TEXT BLOCK.
>>>>
I want to preface my comments by stating first of all, I am not 'siding' with the judge. In fact, the opposite is true. I cannot imagine her taking one child (if she thinks the child is in danger) and not the other. On the other hand, she may think a child that is older may be in school and may not need the supervision that a younger child might.
Also, it concerns me that you comment on putting on a chain and they 'get out'----the reason they are getting out is because they are UNATTENDED---unwatched. And, I don't mean to be critical or unkind--but you need to know that from other people's perspective---mine as a former school teacher, now law student and mom of seven children, what you are describing is NOT normal behavior. I've never had any seven of my children get hurt like you are describing---no broken bones---no burns, no stitches---that doesn't mean this doesn't happen-it just means that the children being watched and supervised can cut DOWN on the incidents of such things happening. The chain on the door keeping them in addresses part of the problem, but just because they are essentially locked in---doesn't mean they are being taken care of, OR watched. Do you understand my point? I am not trying to criticize your parenting--I'm trying to point out a critical difference.
Also, it troubles me a bit that you keep blaming the judge. Her actions may not make sense to you but it is her job to err on the side of safety and keep your child safe when she THINKS you cannot. This doesn't mean you cannot, it means she isn't convinced you can. That's where your part comes in---your compliance with the court order, your parenting classes---all of this demonstrates you willingness to address and understand the problem and for that you are to be commended. But you cannot blame a third party trying to FIX the problem for the fact that the problem exists in the first place---you and your ex are to bear responsibility for this situation even happening. Now--that doesn't mean the judge wasn't unreasonable---I suspect she may have been. But, you need to understand that the responsibility is with you and your ex and the care of these children---that is the catalyst that prompted the judge to get involved in the first place. Understand?
<<<<
COLLECTED MATERIAL.
>>>>
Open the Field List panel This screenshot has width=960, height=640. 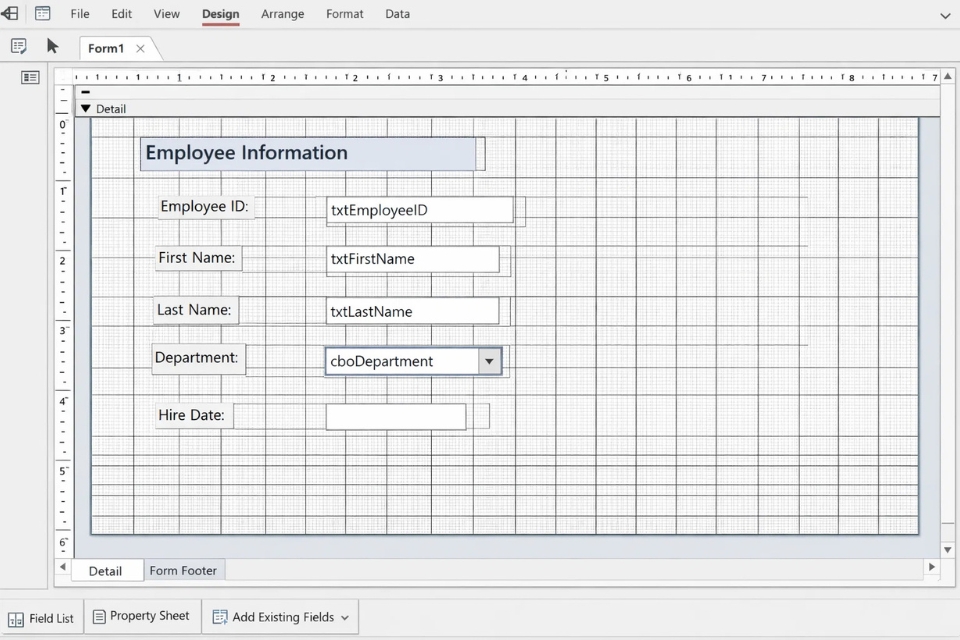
<<<<
PROMPT 1.
Please answer these questions about the parenting comment, one line each:
(a) What roles does the writer name as the basis for an outside perspective?
(b) What reason does the writer give for the children getting out?
(c) Who does the writer say must bear responsibility for the situation happening?
PROMPT 2. List every kind of injury that the parenting comment says none of the writer's children have had.

WRITTEN ANSWER 1.
(a) A former school teacher, now law student, and mom of seven children.
(b) They are unattended, unwatched.
(c) The person addressed and that person's ex.

WRITTEN ANSWER 2.
- Broken bones
- Burns
- Stitches